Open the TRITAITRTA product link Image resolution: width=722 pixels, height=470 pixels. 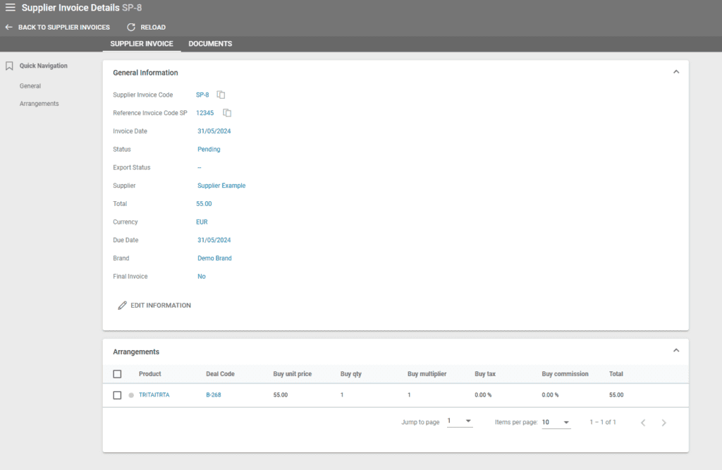pos(154,395)
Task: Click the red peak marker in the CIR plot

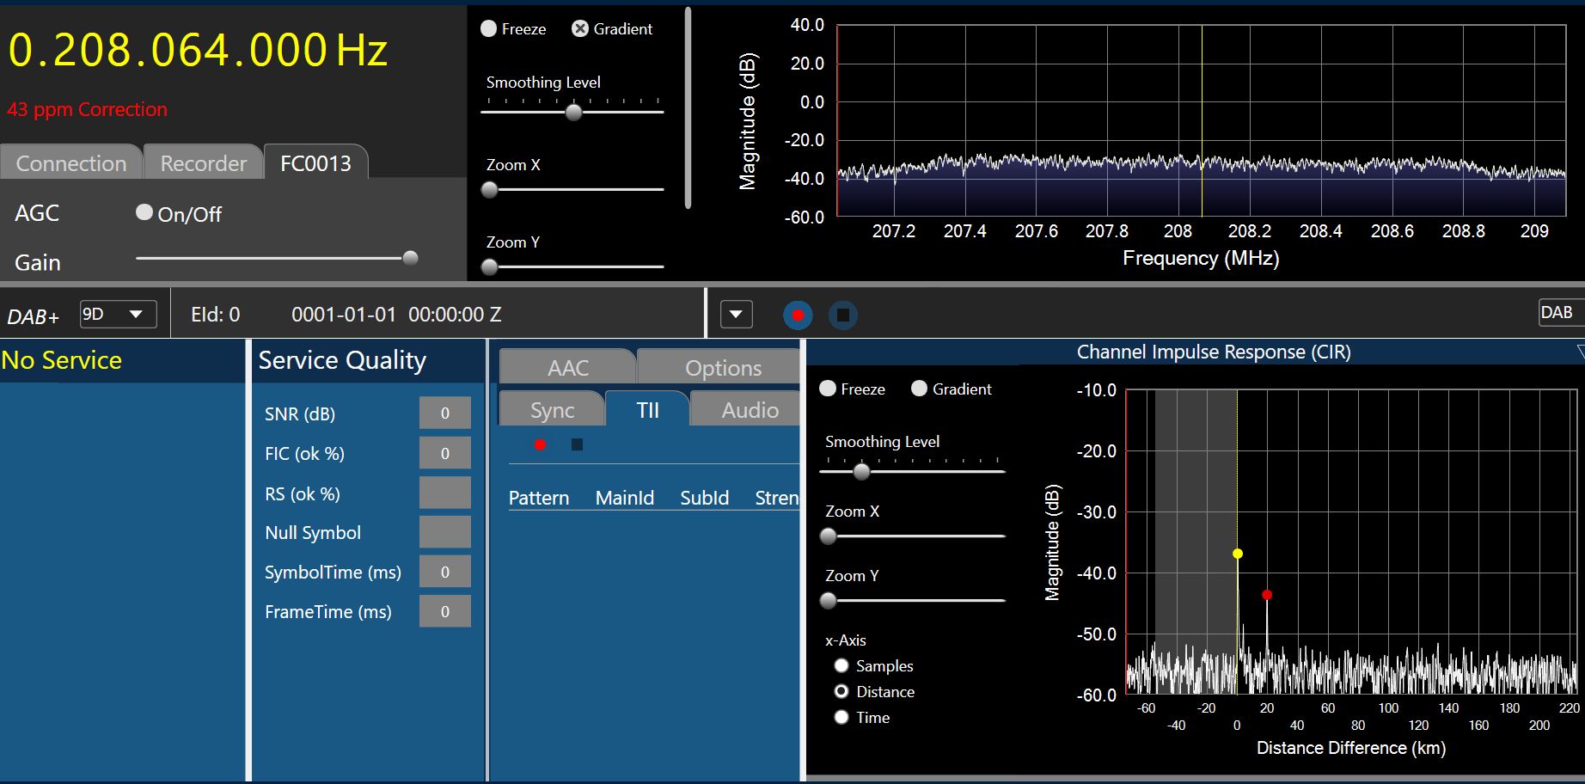Action: pyautogui.click(x=1267, y=595)
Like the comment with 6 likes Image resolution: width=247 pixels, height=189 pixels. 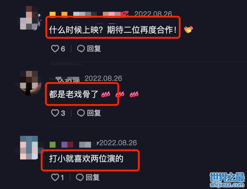click(x=55, y=48)
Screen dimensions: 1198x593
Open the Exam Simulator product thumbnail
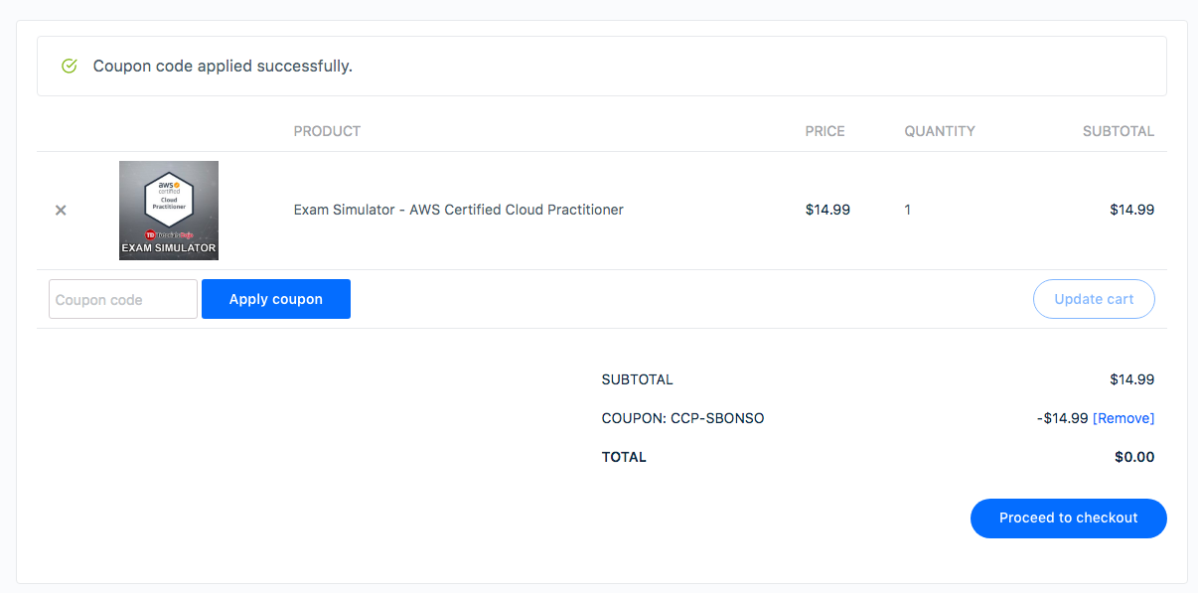coord(169,211)
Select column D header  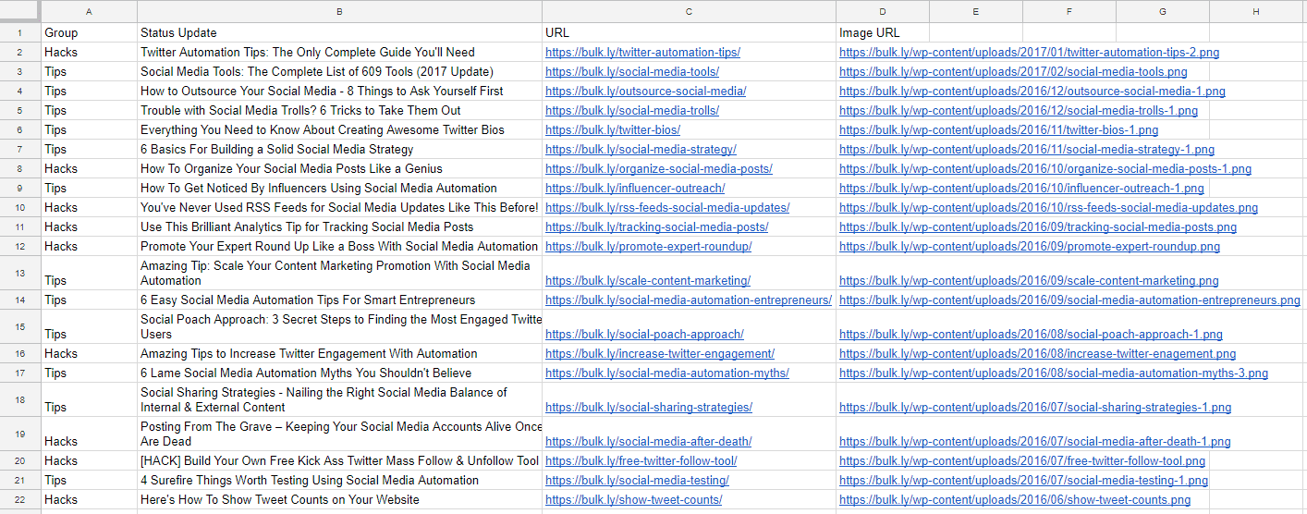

------------------------

## TASK STATEMENT
Beginning with the line where "Open the Exam Simulator product thumbnail" appears, transcribe the records above word for word through their last line, and include no pictures.

## OUTPUT FOR THIS EXERCISE
Open the Exam Simulator product thumbnail
coord(169,211)
Select column D header  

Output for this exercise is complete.